• _About this task_
Only one stretch of the data below is needed. Output the lines from the one with "You are a GUI" up to and including the one with "Task: Toggle the green channel power button", exactly as they stand.

BEGIN Task material

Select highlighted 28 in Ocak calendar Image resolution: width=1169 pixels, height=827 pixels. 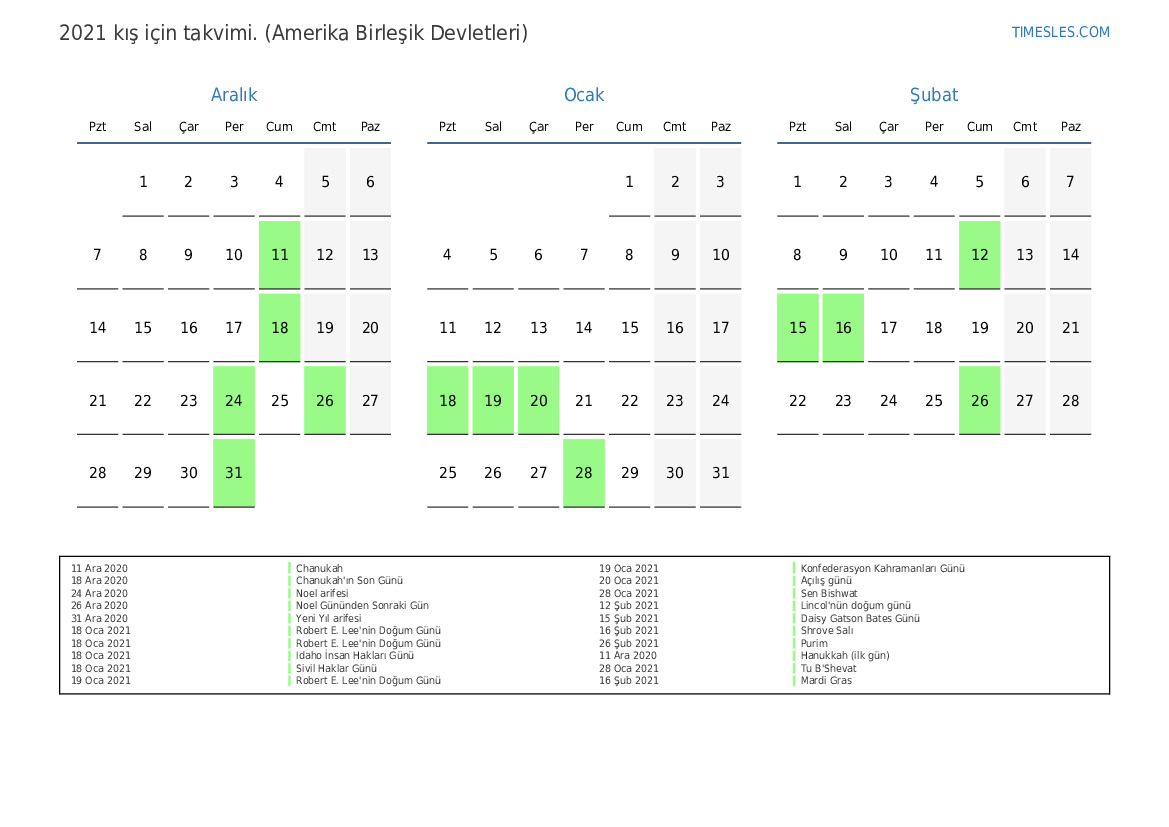point(584,473)
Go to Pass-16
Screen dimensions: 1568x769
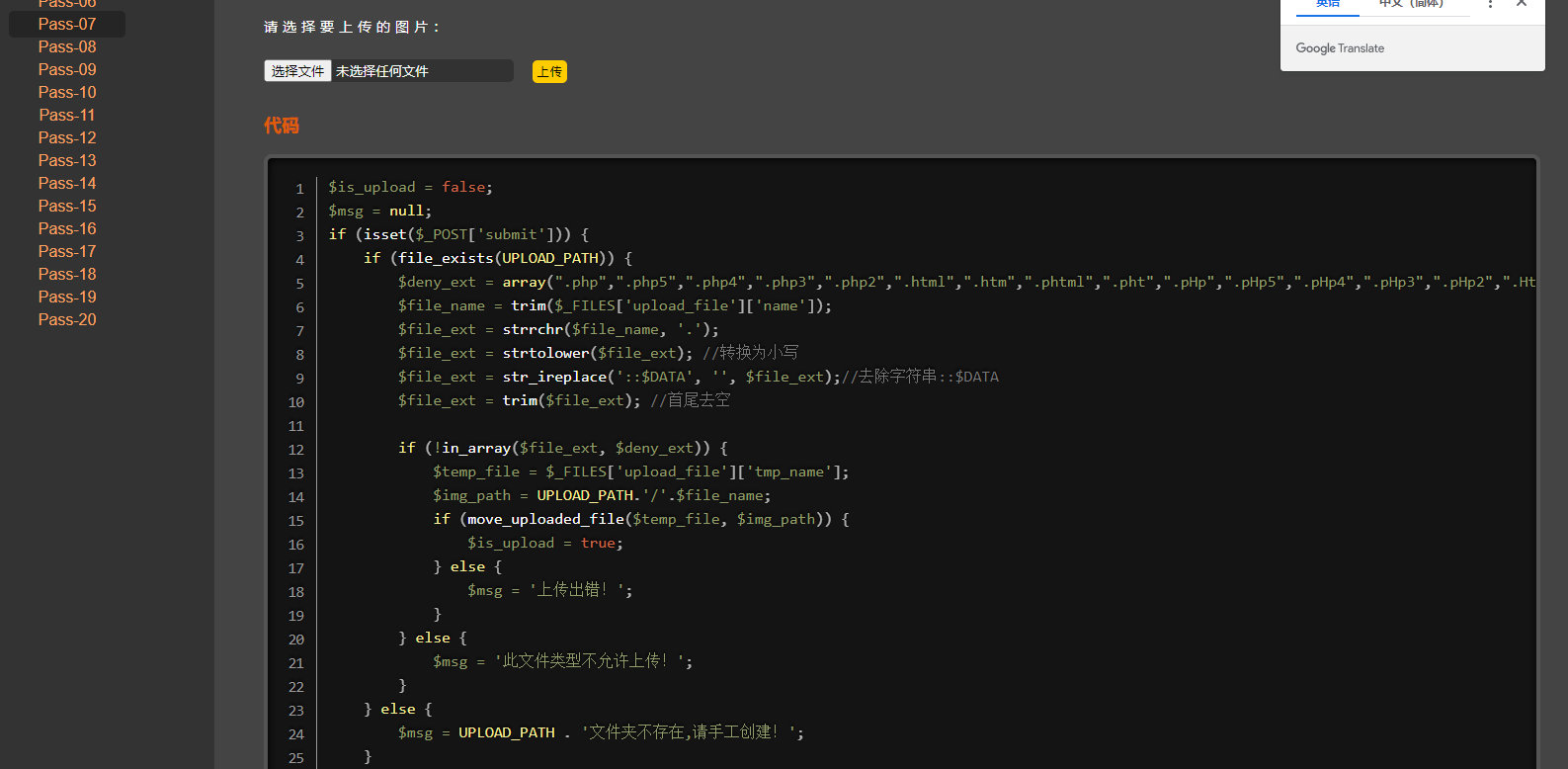tap(67, 228)
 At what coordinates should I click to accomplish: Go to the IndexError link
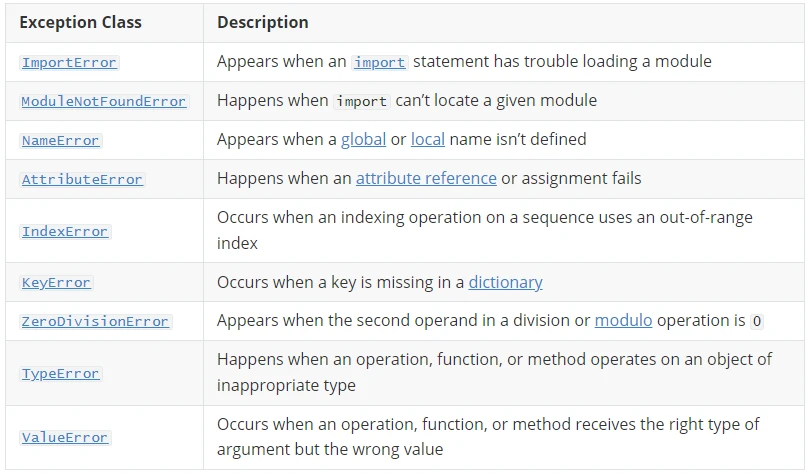coord(65,231)
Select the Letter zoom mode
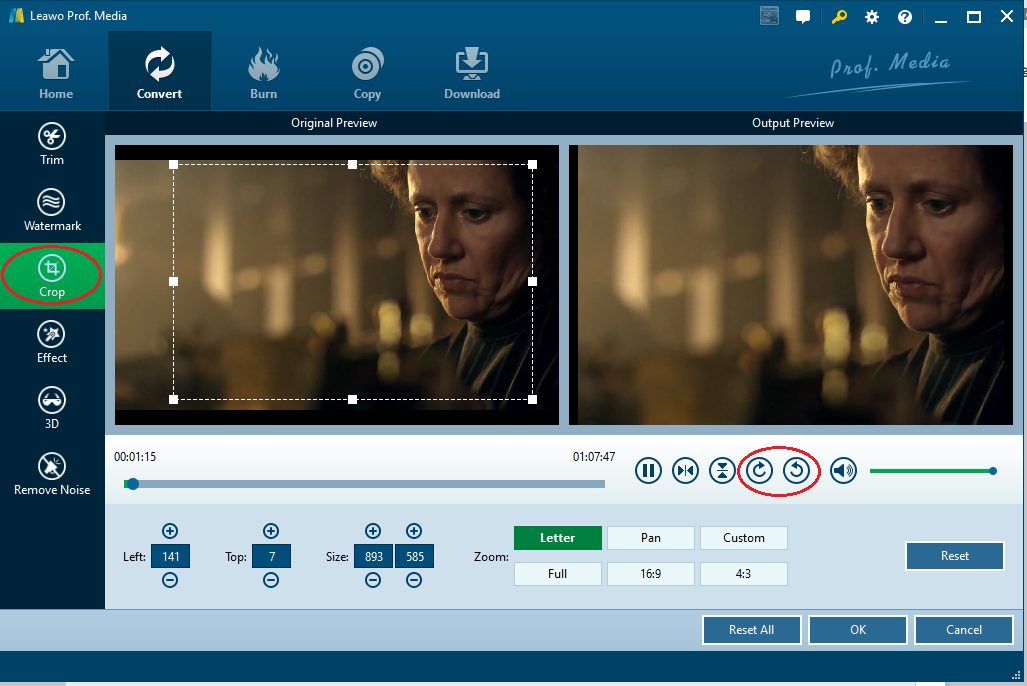1027x686 pixels. pyautogui.click(x=557, y=538)
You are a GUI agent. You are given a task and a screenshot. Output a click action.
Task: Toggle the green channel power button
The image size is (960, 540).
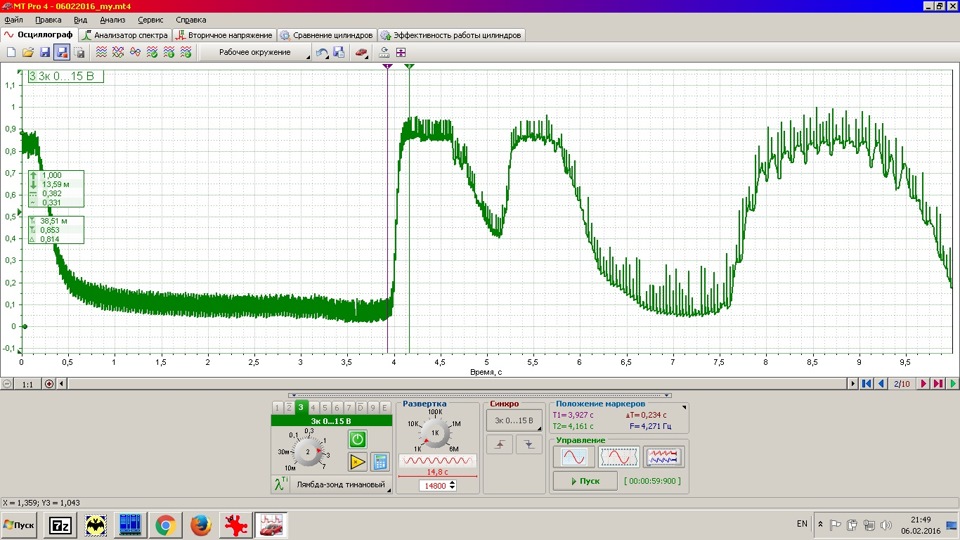[x=357, y=439]
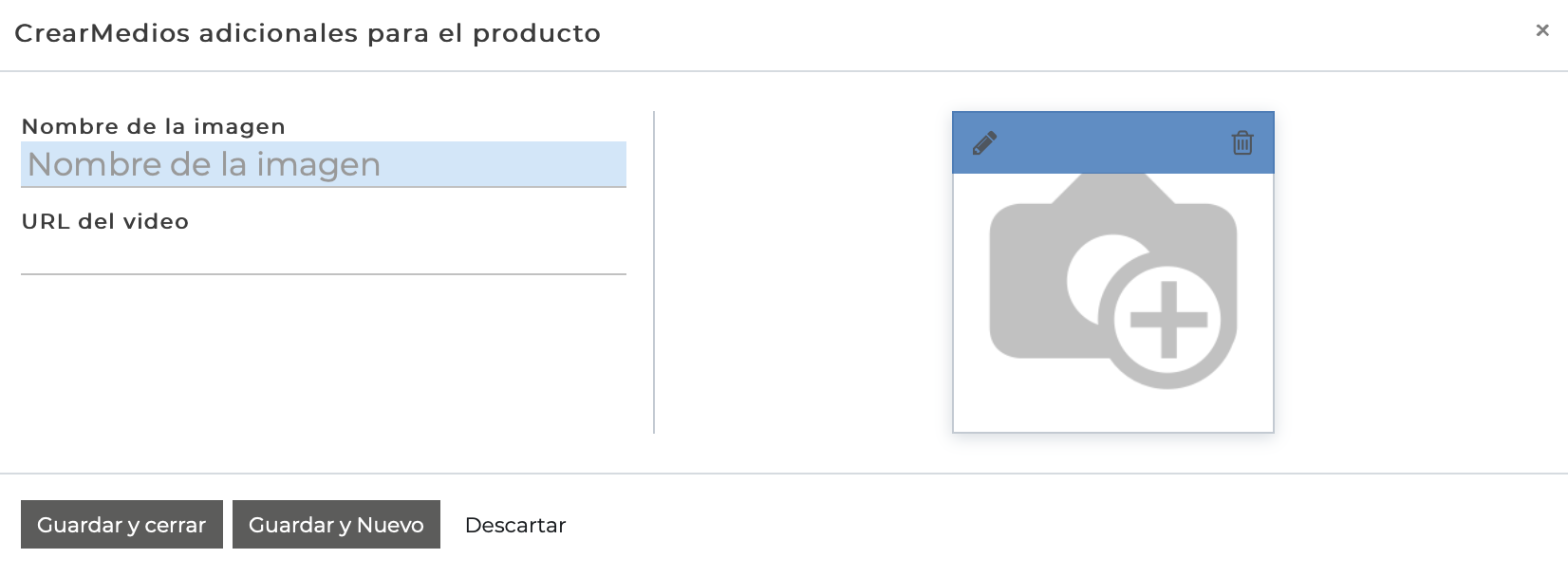1568x577 pixels.
Task: Click the underline beneath URL del video
Action: pyautogui.click(x=324, y=274)
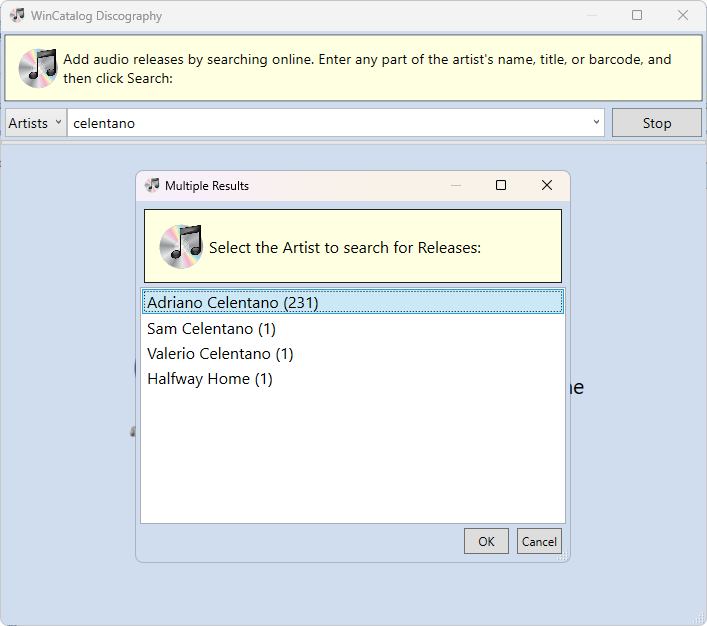Click the Multiple Results dialog title icon
Image resolution: width=707 pixels, height=626 pixels.
152,185

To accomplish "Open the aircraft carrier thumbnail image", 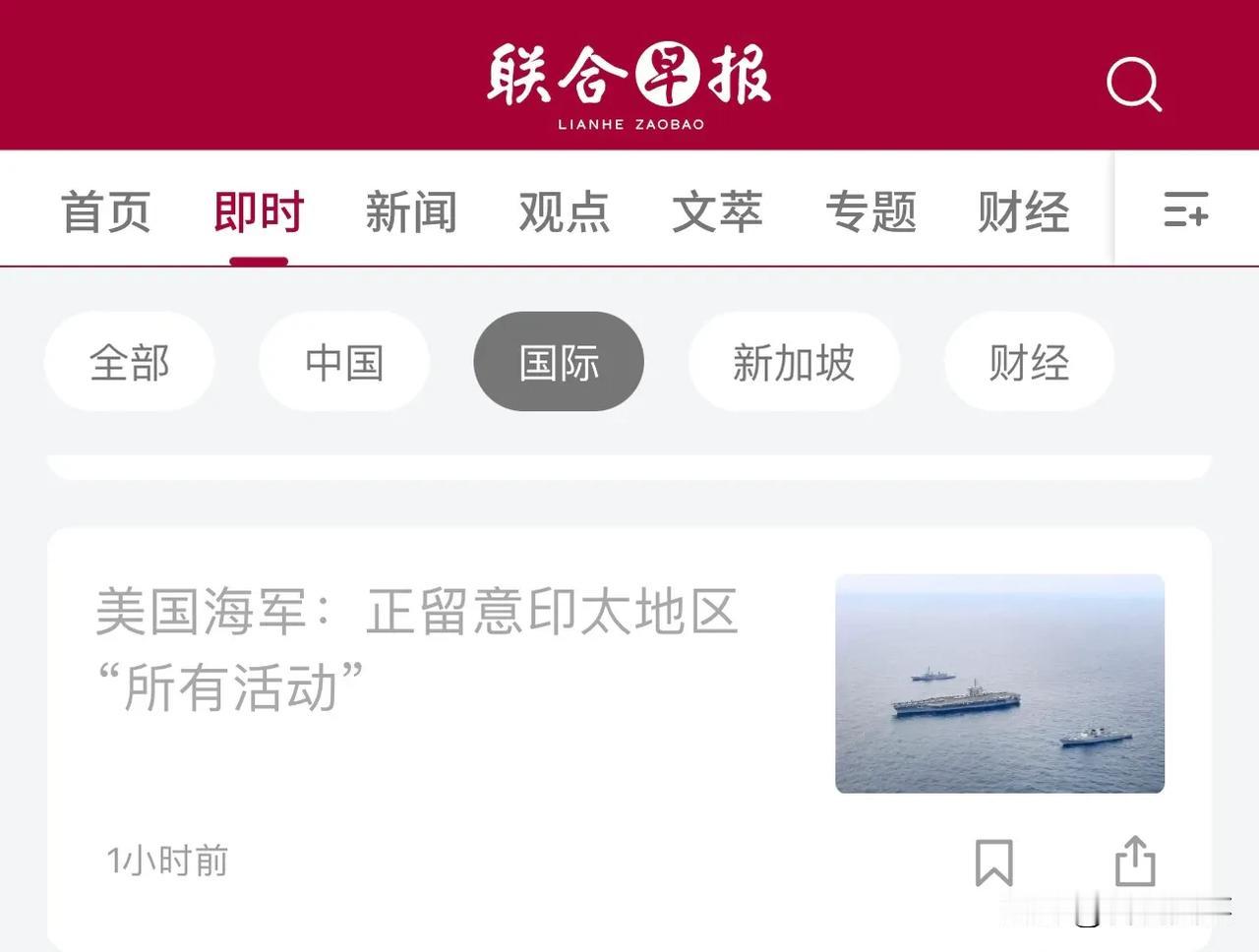I will (x=999, y=684).
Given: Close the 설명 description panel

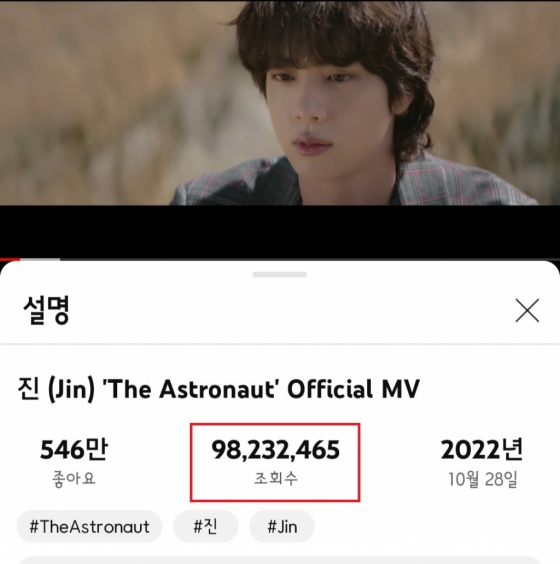Looking at the screenshot, I should tap(527, 310).
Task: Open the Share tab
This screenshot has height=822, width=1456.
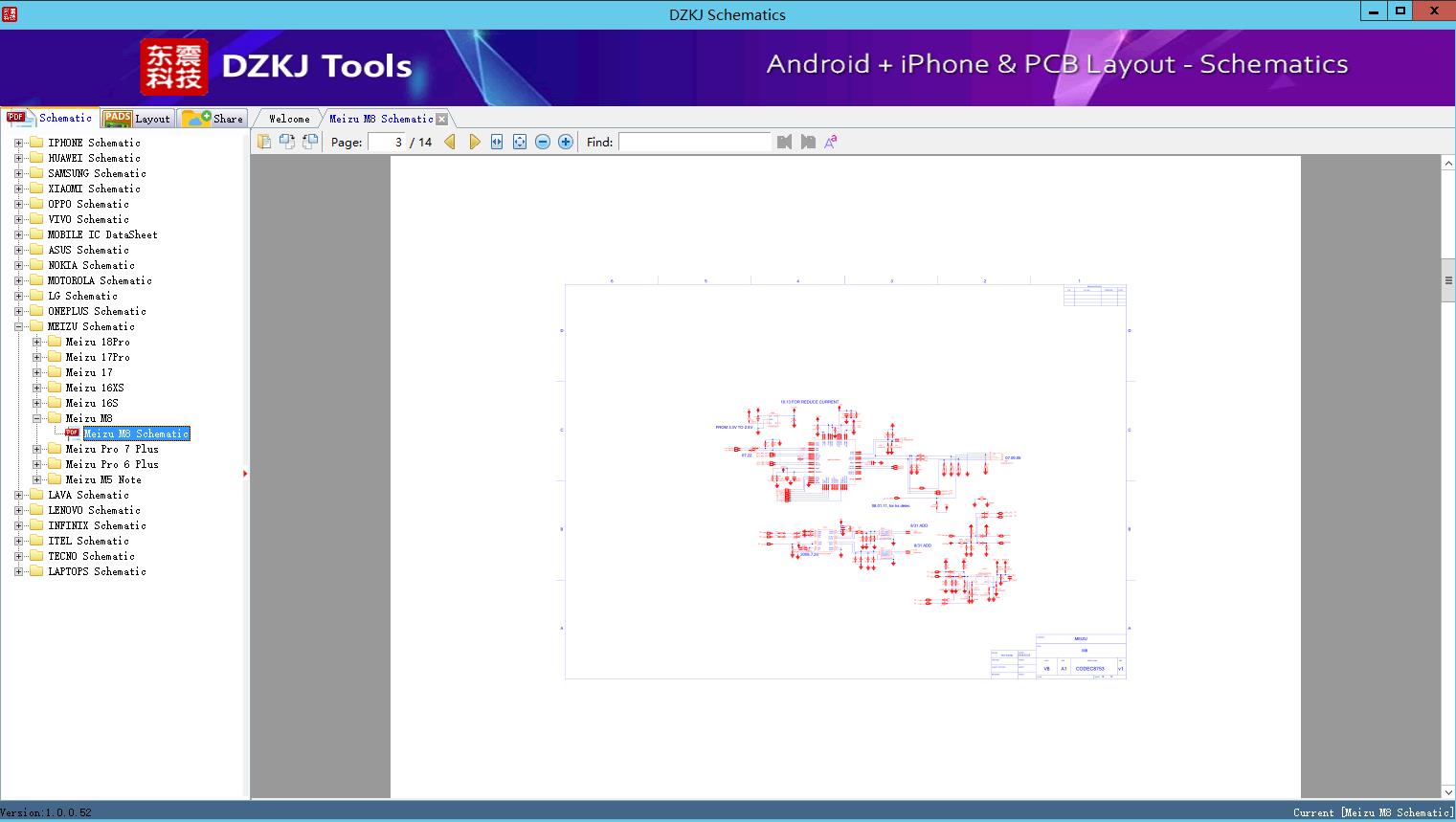Action: 213,119
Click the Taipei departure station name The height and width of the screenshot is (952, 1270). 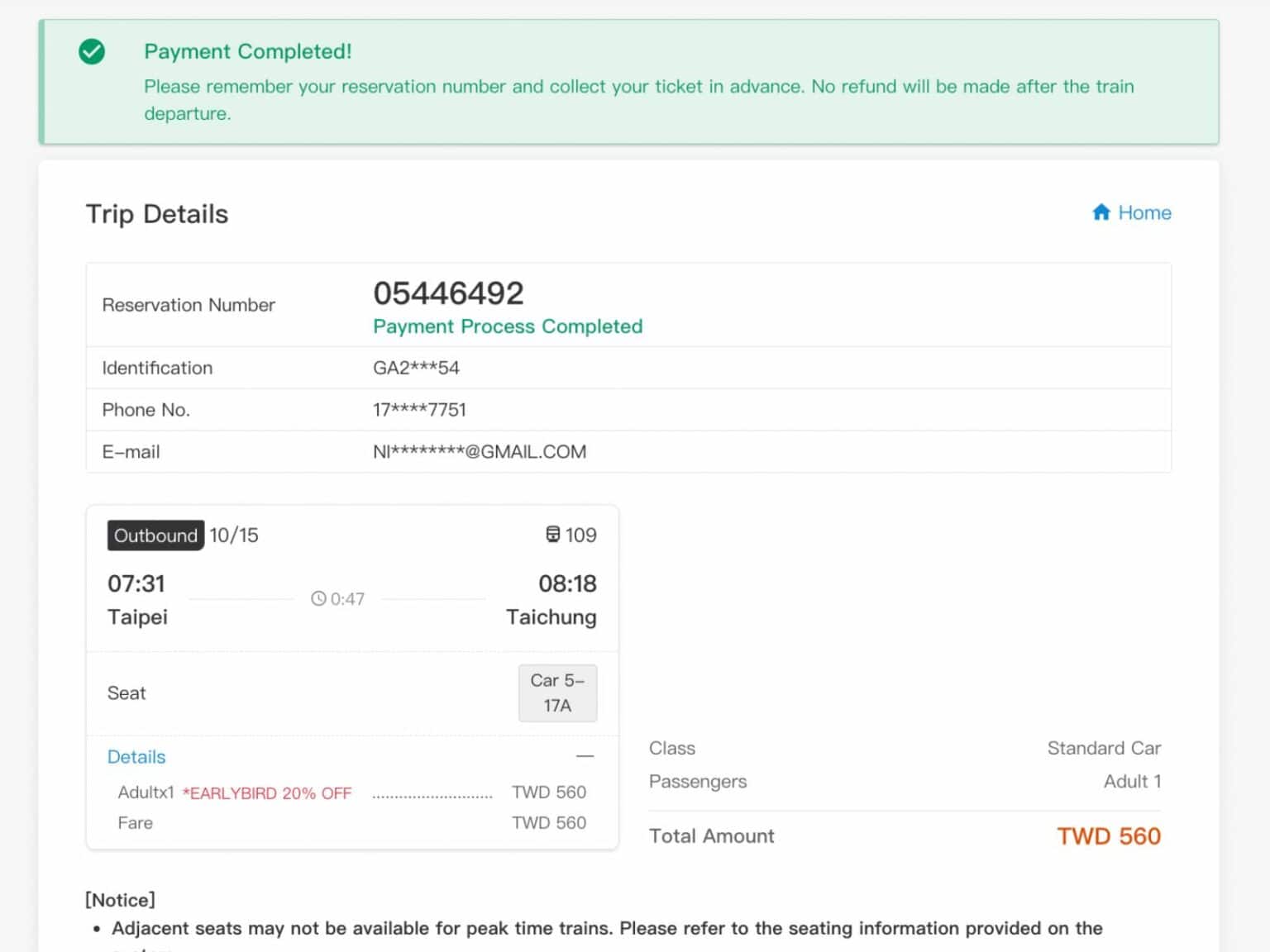tap(137, 617)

END Task material

• _Exercise solution_
You are a GUI agent. You are given a task and a screenshot. Output a click action.
Task: Toggle the green channel power button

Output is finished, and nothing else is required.